In an editorial on 30 October, the London-based "Financial Times" said that "the Russian economy has changed and the government deserves the credit for its revival." Such appraisals have become common in recent weeks, thanks in part to real economic improvement but also to political hopes prompted by Russia's solidarity with the United States since the terrorist attacks of 11 September.
More good news came on 29 October in an announcement by the U.S.-based ExxonMobil oil company that it will proceed with a mammoth project to develop Sakhalin Island resources in Russia's Far East with possible investments reaching $12 billion.
Similar positive reviews are expected when Russian and U.S. officials meet at an upcoming annual Harvard University investment conference in Boston.
But the trend has been marred by a series of troubling reports. On 30 October, the Interfax news agency said Russian prosecutors are "pursuing criminal investigations against numerous highly placed officials" in several ministries and agencies. The story follows contradictory accounts of searches at the Emergency Situations Ministry and a fraud case launched recently against Railways Minister Nikolai Aksenenko. Until the dust settles, it seems impossible to tell whether the moves are part of a new push for government reform or a purge. At the least, the reports may sound a note of caution in what has otherwise been a chorus of praise.
Mystery also surrounds the absence of Aleksei Miller, the new chief executive of gas monopoly Gazprom, from a board meeting earlier in October at which his deputy, Pyotr Rodionov, reportedly resigned. Miller was said to be ill. Foreign shares in Gazprom dropped sharply on 29 October due to the uncertainty. The company is locked in a struggle over whether it will break its questionable ties to the private gas trader Itera and demand the return of cheaply sold assets. The outcome is critical to Gazprom's ability to attract needed investment. But Miller's low profile suggests that he may be losing a test of wills.
Russia is also likely to be challenged by falling oil prices and OPEC's demands that it help by cutting production. Kudrin said recently, "We are prepared for any scenario," even if oil prices fall to $18.50 per barrel. But as he spoke, Urals crude stood perilously close at $19.62.
More recently, events at Russia's sixth-largest oil company Sibneft also raised doubts about whether real progress has been made.

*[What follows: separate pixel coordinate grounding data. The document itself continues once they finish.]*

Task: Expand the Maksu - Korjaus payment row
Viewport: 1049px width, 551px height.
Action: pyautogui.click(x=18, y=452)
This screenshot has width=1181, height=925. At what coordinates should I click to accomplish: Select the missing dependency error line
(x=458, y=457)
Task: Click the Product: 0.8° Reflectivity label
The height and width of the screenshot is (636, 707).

In its editorial, the "Financial Times" wrote that "Putin's ruthless strengthening of central government has improved corporate governance; the rule of law has forced Russian companies to stop simply stealing from shareholders or bankers."

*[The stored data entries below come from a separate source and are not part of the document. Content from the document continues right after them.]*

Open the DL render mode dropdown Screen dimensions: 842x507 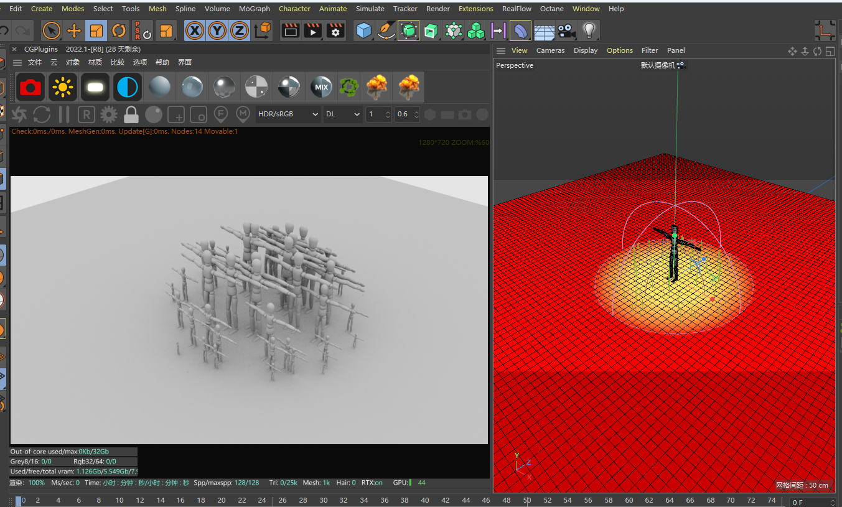coord(343,114)
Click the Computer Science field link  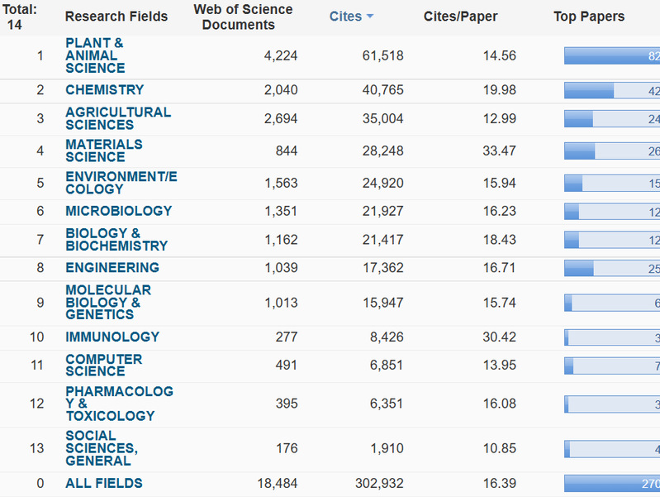(x=103, y=366)
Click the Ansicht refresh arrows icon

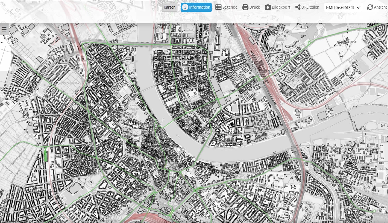point(370,7)
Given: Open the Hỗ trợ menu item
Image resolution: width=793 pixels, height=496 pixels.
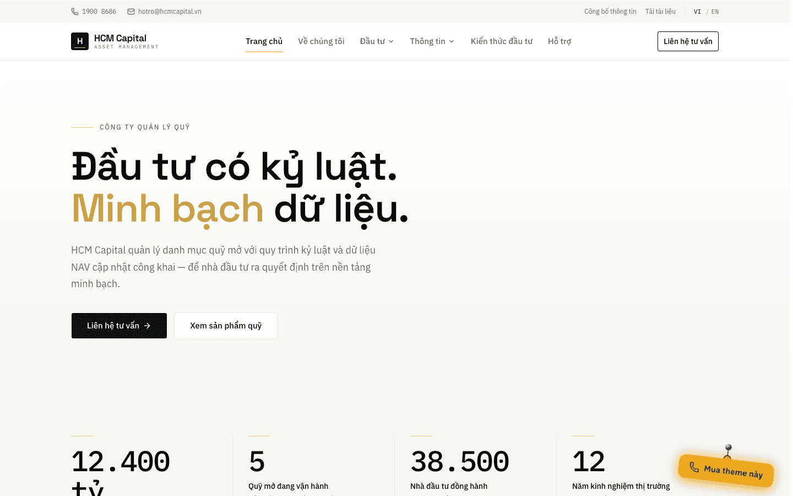Looking at the screenshot, I should (x=560, y=41).
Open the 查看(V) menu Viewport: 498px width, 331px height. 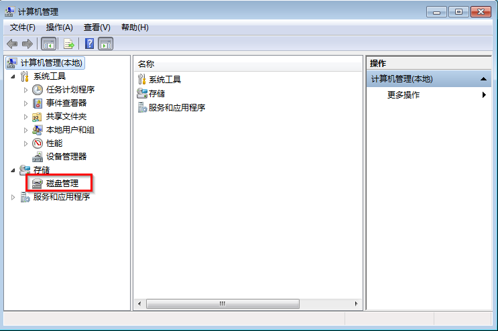coord(97,27)
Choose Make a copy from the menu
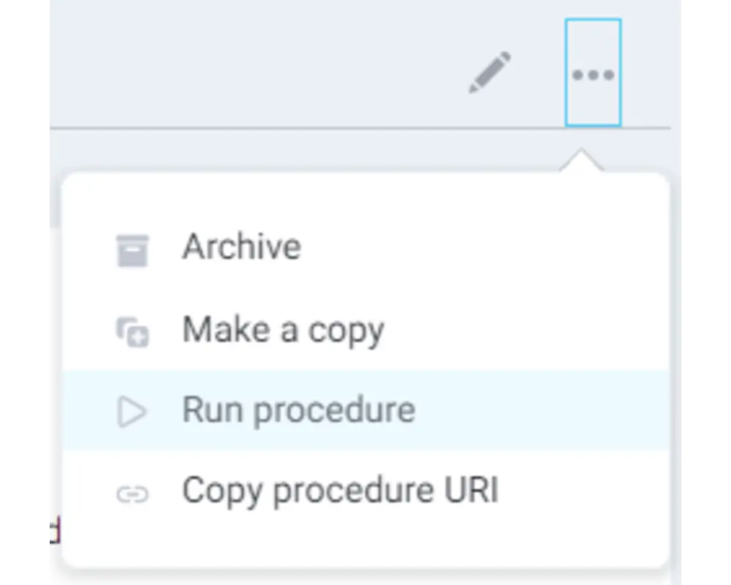 [366, 331]
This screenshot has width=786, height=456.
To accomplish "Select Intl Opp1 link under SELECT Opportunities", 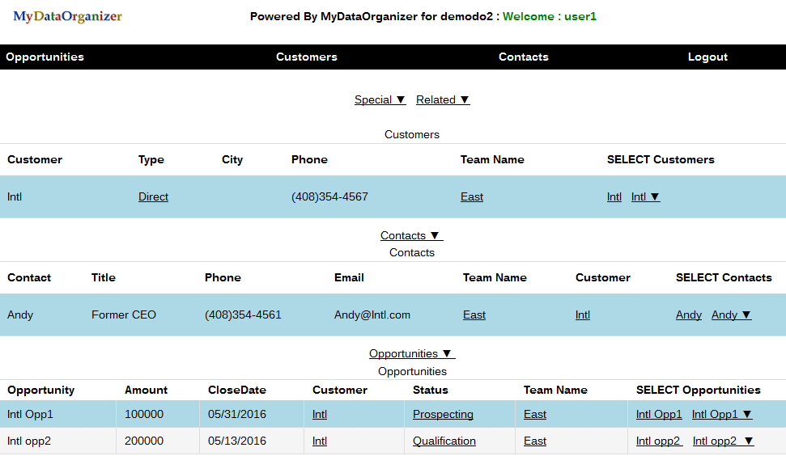I will [659, 414].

But reports of huge transfers involving Sibneft's majority shareholders have not supported that view. The company recently disclosed that it sold a 27 percent block of shares to its privileged shareholders for $542 million last December. The group is said to include Chukotka Governor Roman Abramovich.
After first refusing to provide any details, the company said on 29 October that it bought back the shares in July for $568 million, giving it a profit. But minority shareholders were furious about being kept in the dark about the enormous shifting of funds and the use of the apparent loan. "The Moscow Times" daily quoted Sibneft spokesman Nick Halliwell as saying, "We will not comment anymore on this transaction."
Despite Russia's economic progress, many questions may remain about its transparency and accountability.